▶ [TASK GOAL] Look for the word "agent" in the entries below, then copy every line that has it.

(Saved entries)
========================================================================

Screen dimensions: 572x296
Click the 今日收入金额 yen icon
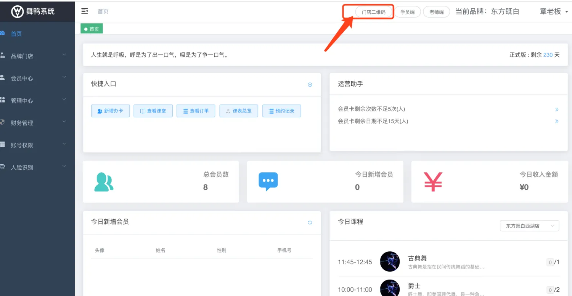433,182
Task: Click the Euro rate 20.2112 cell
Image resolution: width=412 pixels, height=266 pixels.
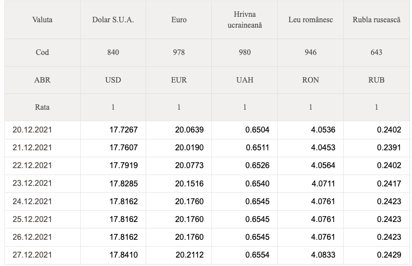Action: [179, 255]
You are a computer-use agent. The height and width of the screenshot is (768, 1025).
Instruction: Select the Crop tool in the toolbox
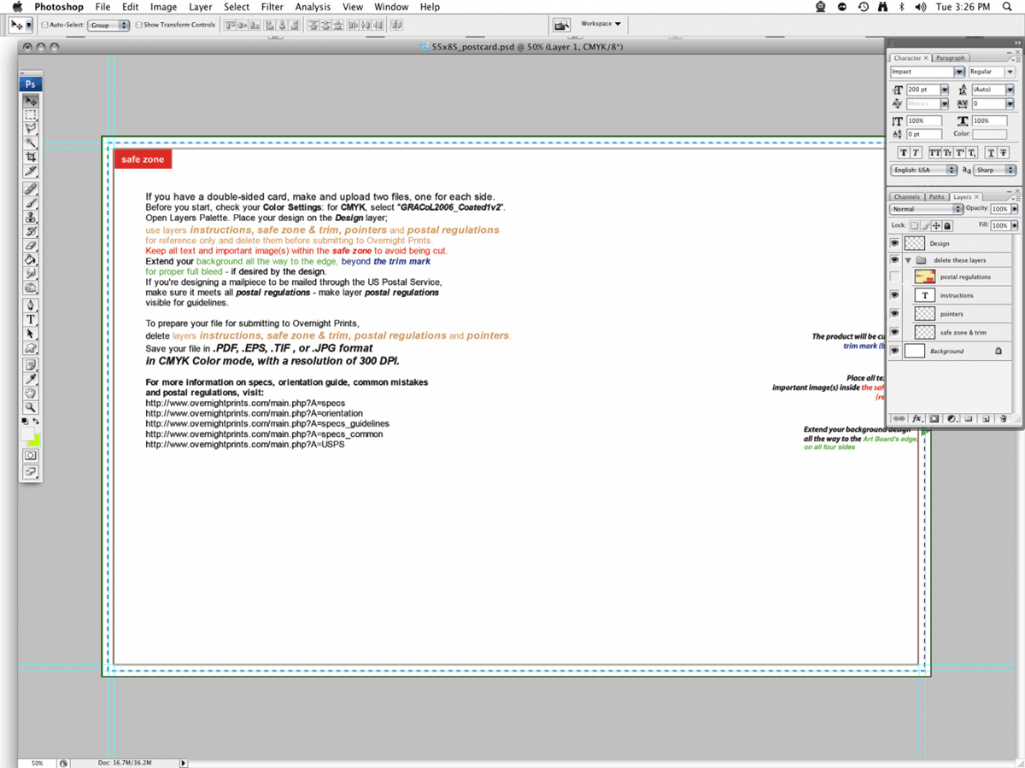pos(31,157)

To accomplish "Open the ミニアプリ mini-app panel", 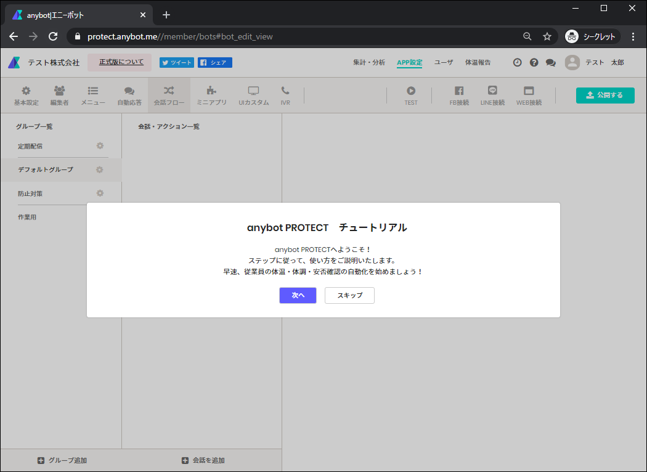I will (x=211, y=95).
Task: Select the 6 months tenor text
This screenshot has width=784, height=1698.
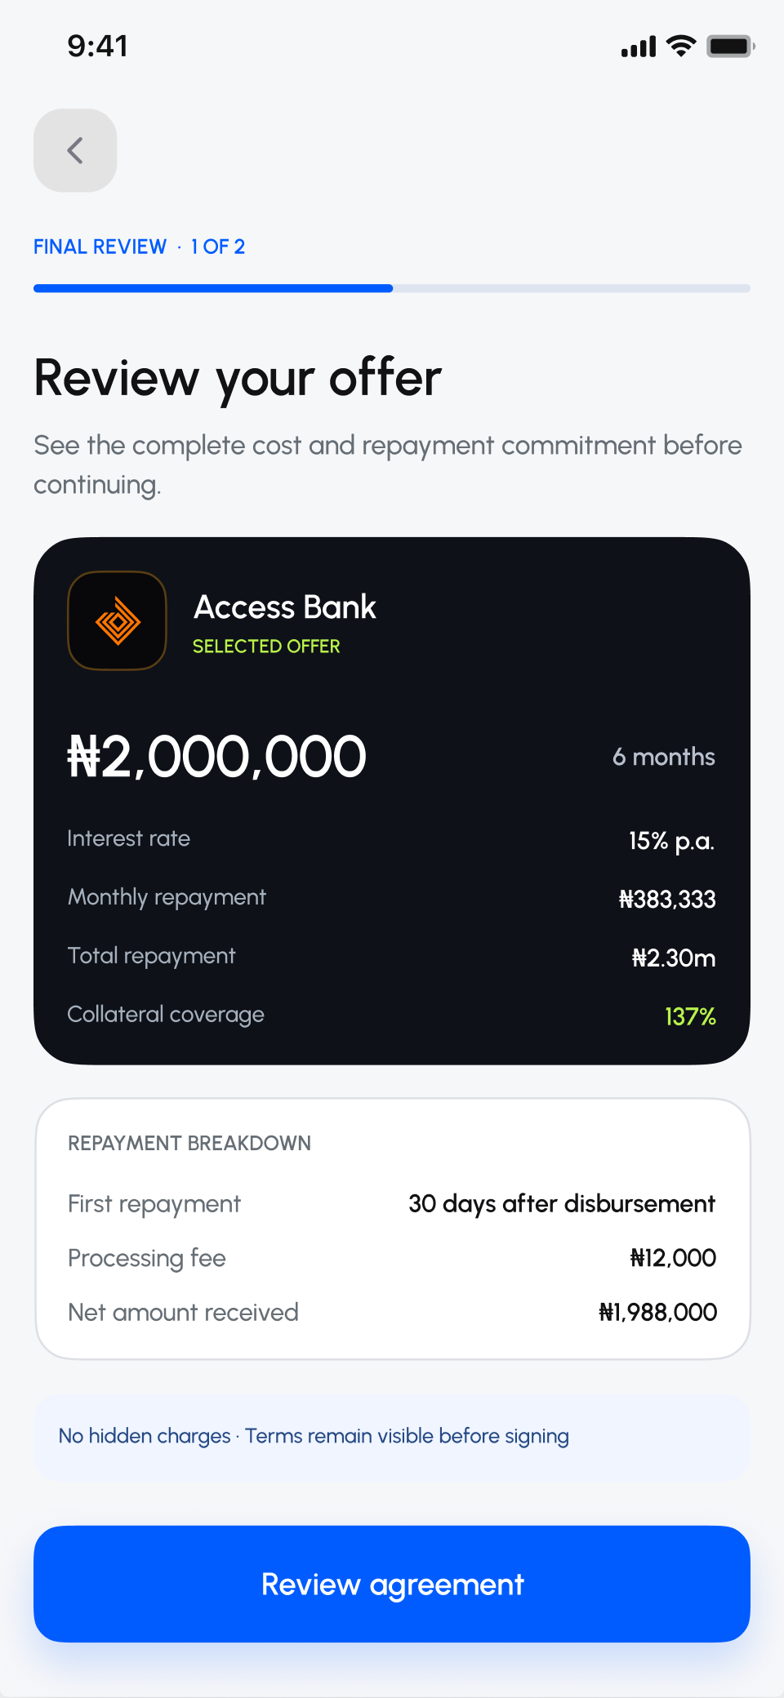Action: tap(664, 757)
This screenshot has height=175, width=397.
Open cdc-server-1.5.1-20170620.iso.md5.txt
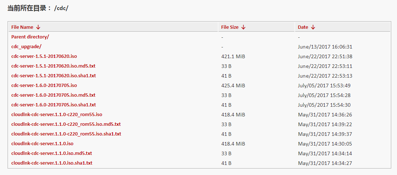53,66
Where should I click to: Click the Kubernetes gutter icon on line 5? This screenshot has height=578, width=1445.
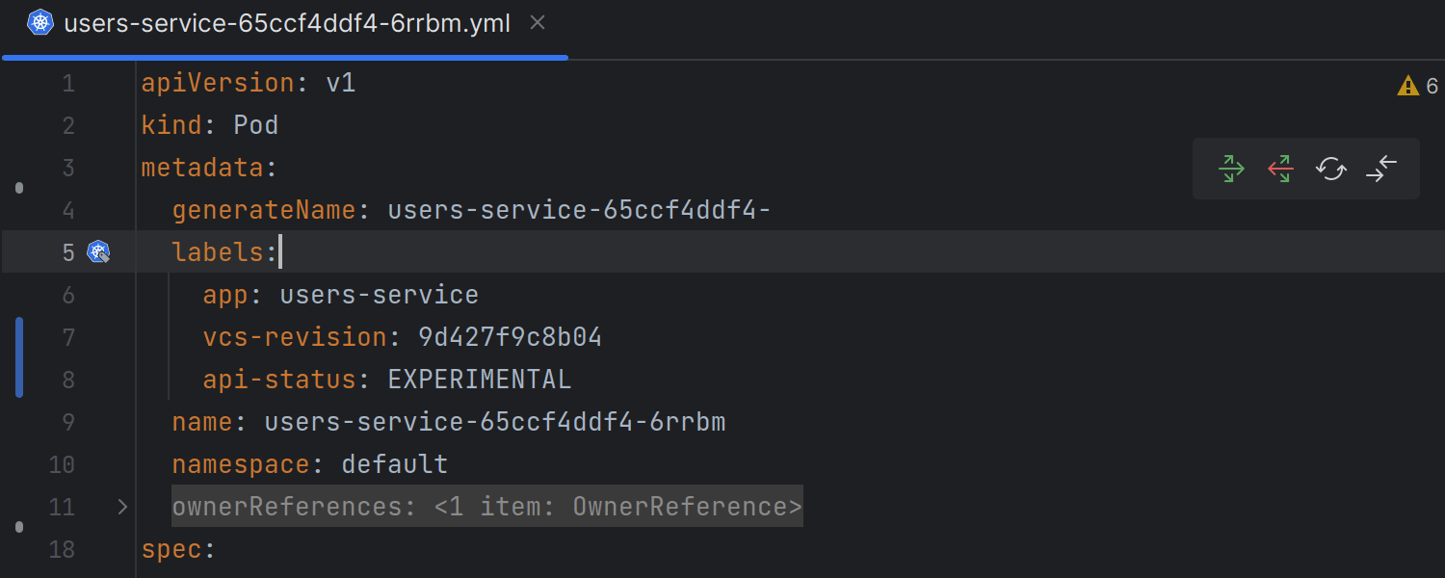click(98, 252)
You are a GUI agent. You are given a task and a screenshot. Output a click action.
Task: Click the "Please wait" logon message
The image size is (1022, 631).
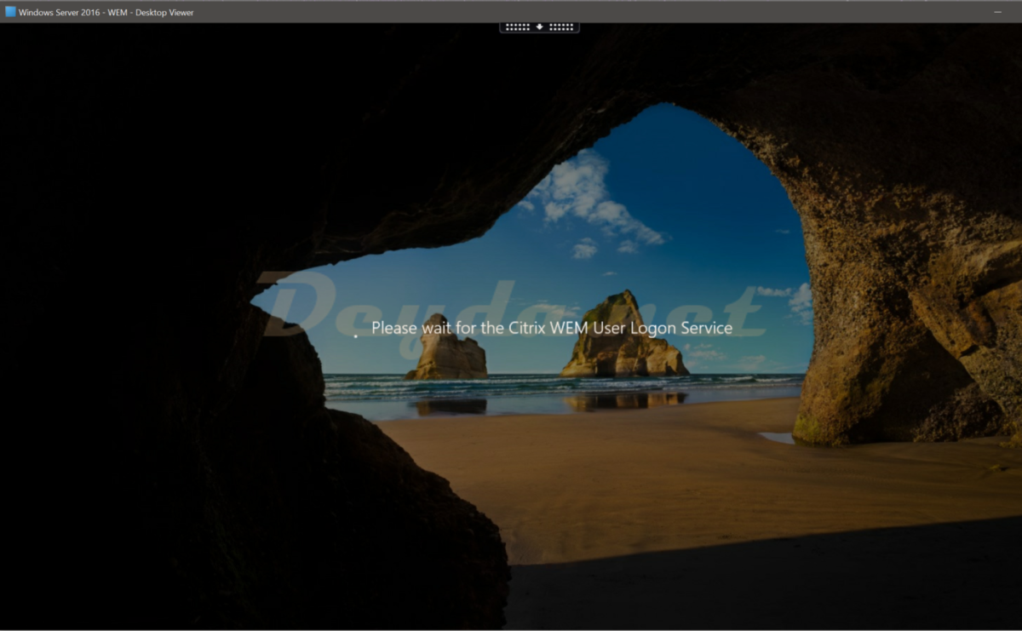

========================================================================

▶ [ANSWER TO THIS PROBLEM]
You are a computer-use agent. The height and width of the screenshot is (768, 1025).
You are a GUI agent. You are given a task and a screenshot. Output a click action.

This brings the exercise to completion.